• **EXERCISE INSTRUCTIONS**:
Nothing but the lines from the one with "The height and width of the screenshot is (267, 465)." down to the one with "Given: Confirm the" should be returned, exactly and with both ends included, from the material below.

• **EXTRACTED RECORDS**:
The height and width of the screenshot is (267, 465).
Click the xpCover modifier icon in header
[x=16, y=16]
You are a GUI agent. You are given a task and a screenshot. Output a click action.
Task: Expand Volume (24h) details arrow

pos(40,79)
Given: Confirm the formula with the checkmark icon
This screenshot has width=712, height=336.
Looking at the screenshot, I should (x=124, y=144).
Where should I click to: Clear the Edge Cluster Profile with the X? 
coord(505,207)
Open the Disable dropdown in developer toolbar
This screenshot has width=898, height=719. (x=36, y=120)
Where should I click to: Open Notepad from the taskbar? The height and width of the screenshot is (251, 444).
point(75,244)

---

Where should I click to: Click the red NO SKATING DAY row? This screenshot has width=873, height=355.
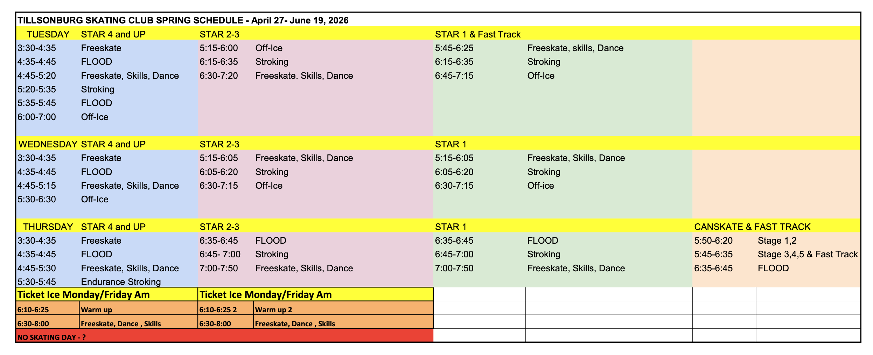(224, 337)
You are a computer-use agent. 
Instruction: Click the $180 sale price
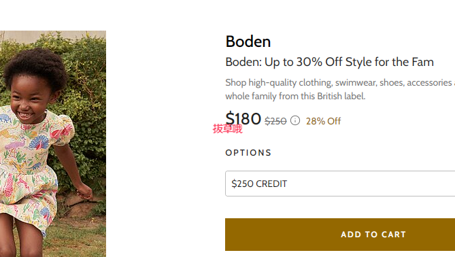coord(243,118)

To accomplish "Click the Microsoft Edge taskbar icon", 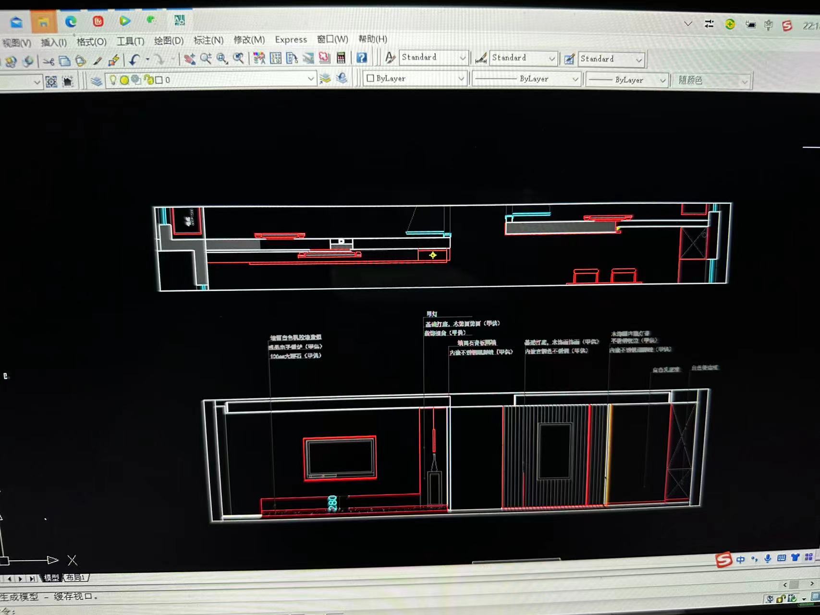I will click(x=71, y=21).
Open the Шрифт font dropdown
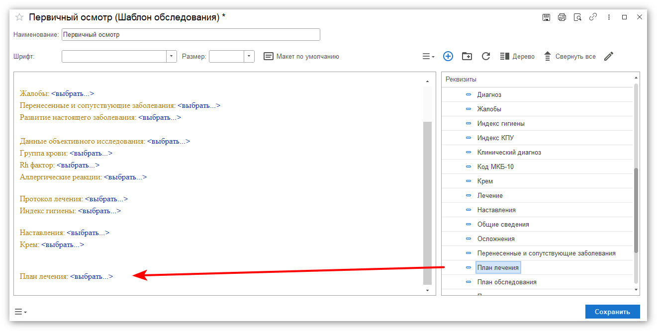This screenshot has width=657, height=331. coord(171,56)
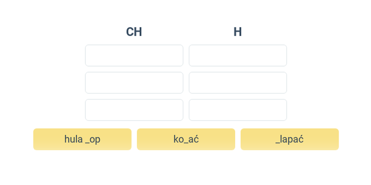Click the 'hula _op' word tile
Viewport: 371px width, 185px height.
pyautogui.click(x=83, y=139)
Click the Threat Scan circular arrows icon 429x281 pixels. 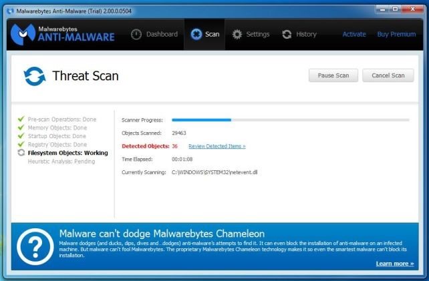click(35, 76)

...

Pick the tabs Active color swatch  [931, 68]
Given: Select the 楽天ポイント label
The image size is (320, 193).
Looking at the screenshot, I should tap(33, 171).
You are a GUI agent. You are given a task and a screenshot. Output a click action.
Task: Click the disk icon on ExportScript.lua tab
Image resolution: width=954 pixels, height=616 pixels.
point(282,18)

• **TASK RESULT**:
The height and width of the screenshot is (267, 465).
Click the xpCover modifier icon in header
[x=16, y=16]
You are a GUI agent. You are given a task and a screenshot. Output a click action.
Task: Expand Volume (24h) details arrow

pos(40,79)
Given: Confirm the formula with the checkmark icon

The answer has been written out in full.